- What you will do: List every amount given in Qatari riyals (QR) in the Gulf International Services results report below.

- Source extract:
# # #
15/08/2025 14:04 AST

Gulf International Services, yesterday reported a net profit of QR408m for the six-month period ended 30 June 2025, representing an improvement of 14 percent versus the same period of last year. Earnings per share rose to QR0.219, up from QR0.192 in H1 2024, reflecting the Group's continued operational momentum and effective strategic execution.

The drilling segment maintained strong growth momentum, supported by the previous acquisition of the three-jack up rigs, which strengthened financial performance through the full consolidation of Gulf Jack up and Gulf Drill revenues. This, combined with improved rig contract utilisation, delivered a significant uplift in overall performance compared to last year.

Regarding updates on rig operations and contract status, one of the offshore rigs concluded its previous contract during end of Q2-2025 and is currently undergoing preparation for re-deployment. The rig is expected to mobilize for a new contract by Q4-2025 on a 4-year firm contract tenor along with 3 years optional. Another offshore rig was also successfully renewed for a new 5-year contract tenor. These strategic renewal and newly awarded contract scheduled for re-deployment strengthen the company's revenue visibility, enhance fleet utilisation, and support the long-term strategy for sustainable growth and value creation for shareholders.

During the first half of 2025, the Maintenance, Repair, and Overhaul (MRO) segment emerged as a key driver of revenue growth, supported by an increase in third-party engine overhaul activities. Additionally, flying hours across both domestic and international operations rose, fueled by heightened demand for helicopter services supporting offshore oil and gas operations.

Building on its track record of operational excellence, GHC successfully secured the renewal of a key domestic contract with a major client, extending the partnership for a substantial long-term period. This strategic renewal shall provide revenue stability and re-enforce our commitment to sustainable growth and operational stability.

As part of its announced fleet renewal, progress on the delivery schedule has been steady with 5 helicopters being received to date, three helicopters were successfully delivered in 2024. This was followed by the delivery of two additional helicopter in the first half of 2025, and another expected in the second half of the year. The remaining four helicopters, under the optional portion of the agreement, are scheduled for delivery beyond 2025.
# # #
- Data provided:
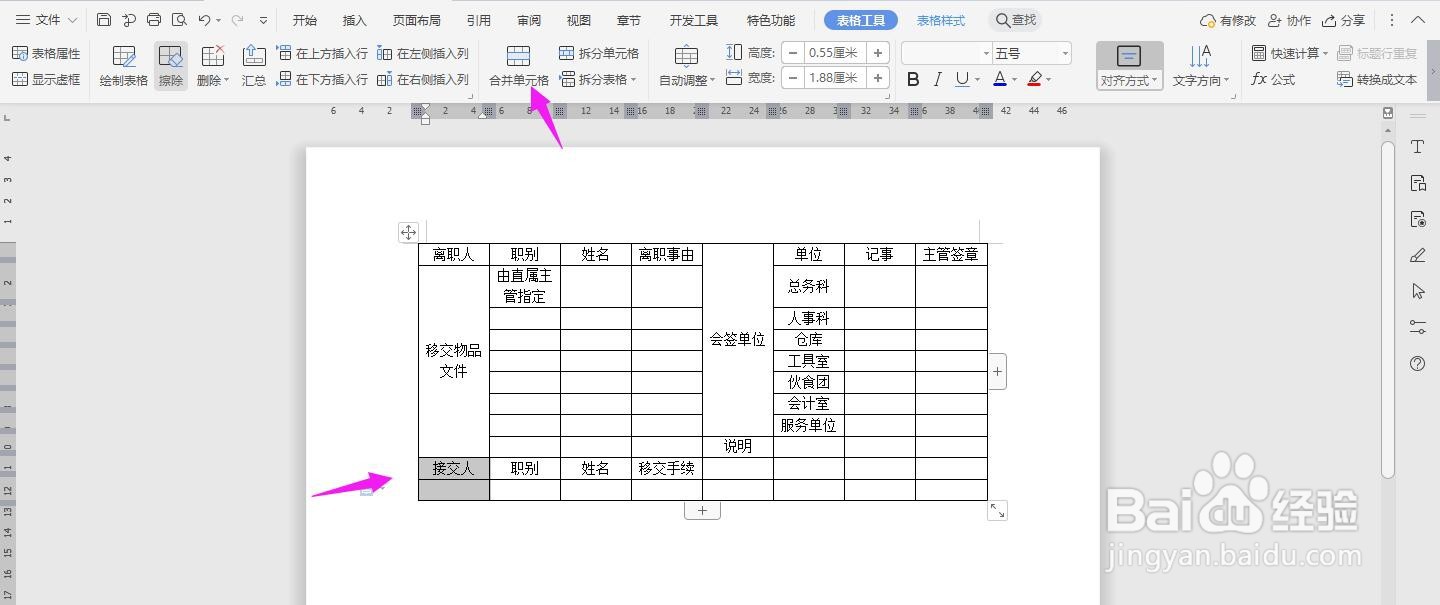Activate the 擦除 eraser tool
Screen dimensions: 1440x605
(170, 65)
# # #
- Finished exercise:
QR408m
QR0.219
QR0.192